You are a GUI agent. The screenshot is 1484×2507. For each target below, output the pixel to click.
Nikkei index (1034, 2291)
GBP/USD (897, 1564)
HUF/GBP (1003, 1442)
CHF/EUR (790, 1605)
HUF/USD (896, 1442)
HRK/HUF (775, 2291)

##############################

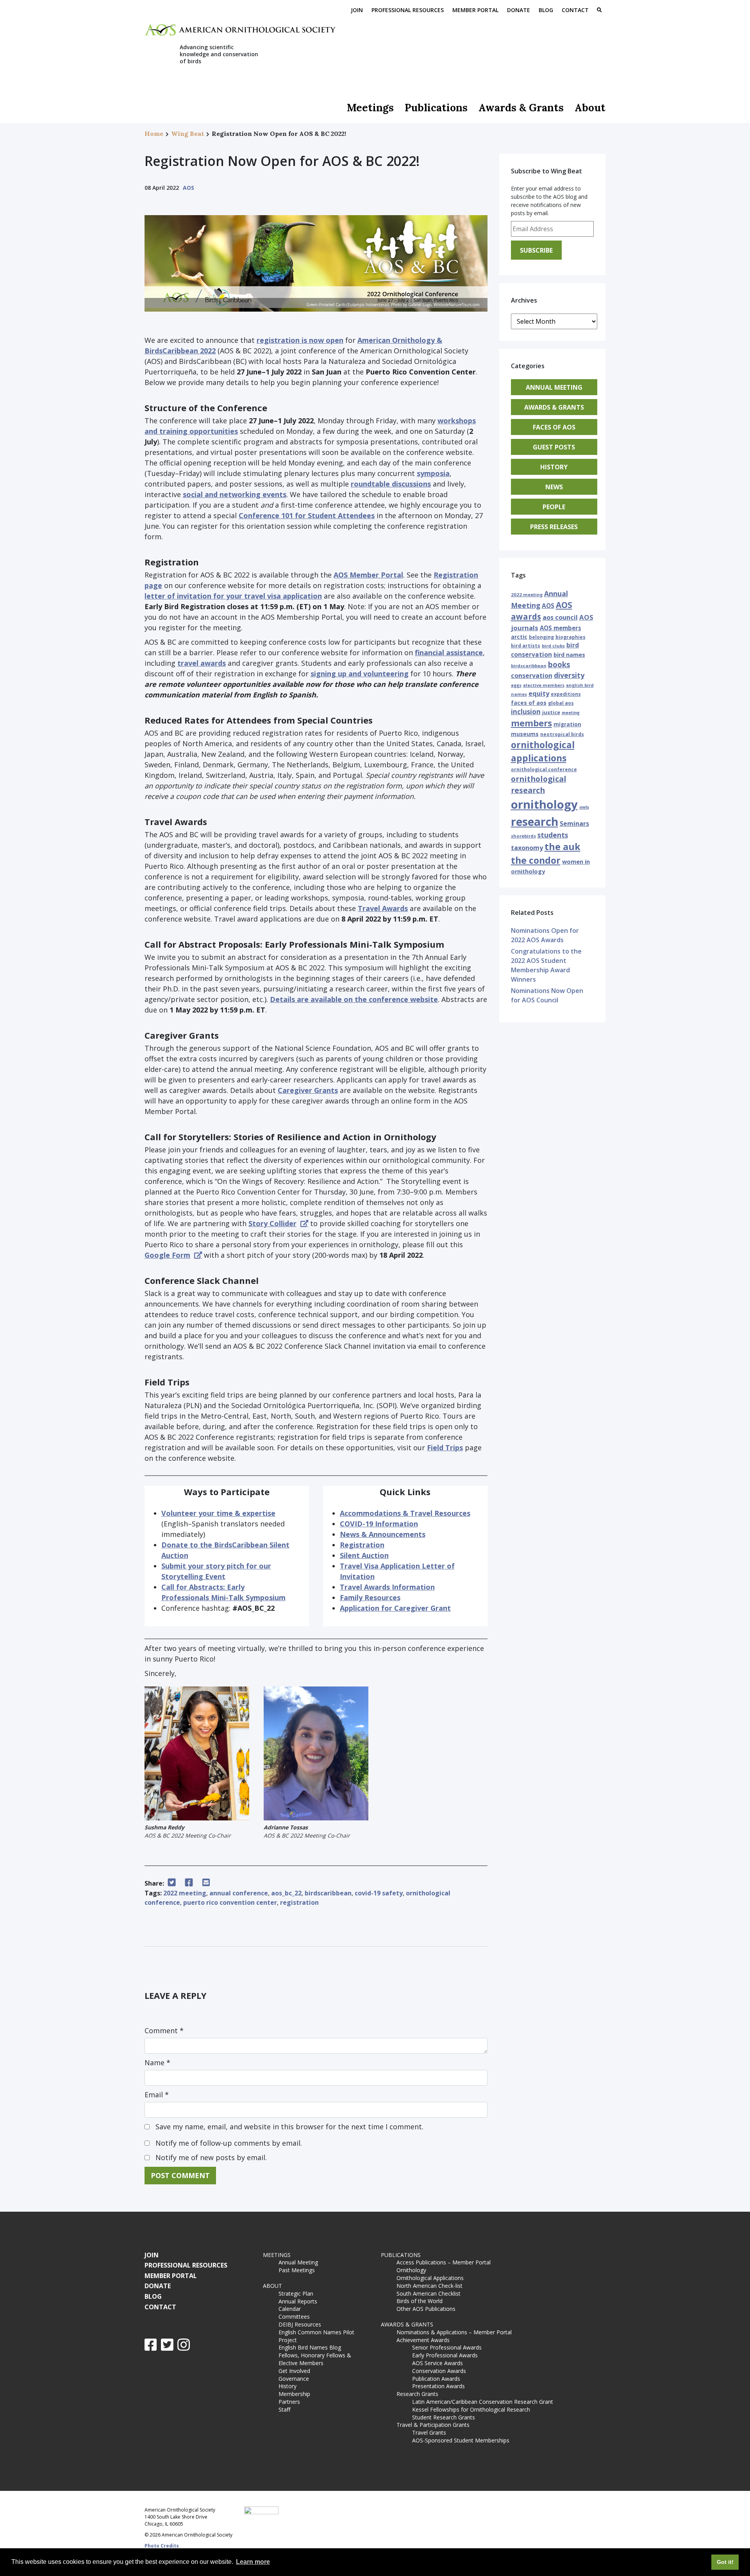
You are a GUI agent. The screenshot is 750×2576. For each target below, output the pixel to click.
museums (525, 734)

##############################

● **INSTRUCTIONS FOR THE TASK**
Taking the line with "You are a GUI agent. The screenshot is 1484×2507." as the first and the line with "HRK/HUF (775, 2291)" as the last, retype that stretch of the data above exactly, with no other lines.

● **SOLUTION FOR THIS EXERCISE**
You are a GUI agent. The screenshot is 1484×2507. For each target below, output the pixel to click.
Nikkei index (1034, 2291)
GBP/USD (897, 1564)
HUF/GBP (1003, 1442)
CHF/EUR (790, 1605)
HUF/USD (896, 1442)
HRK/HUF (775, 2291)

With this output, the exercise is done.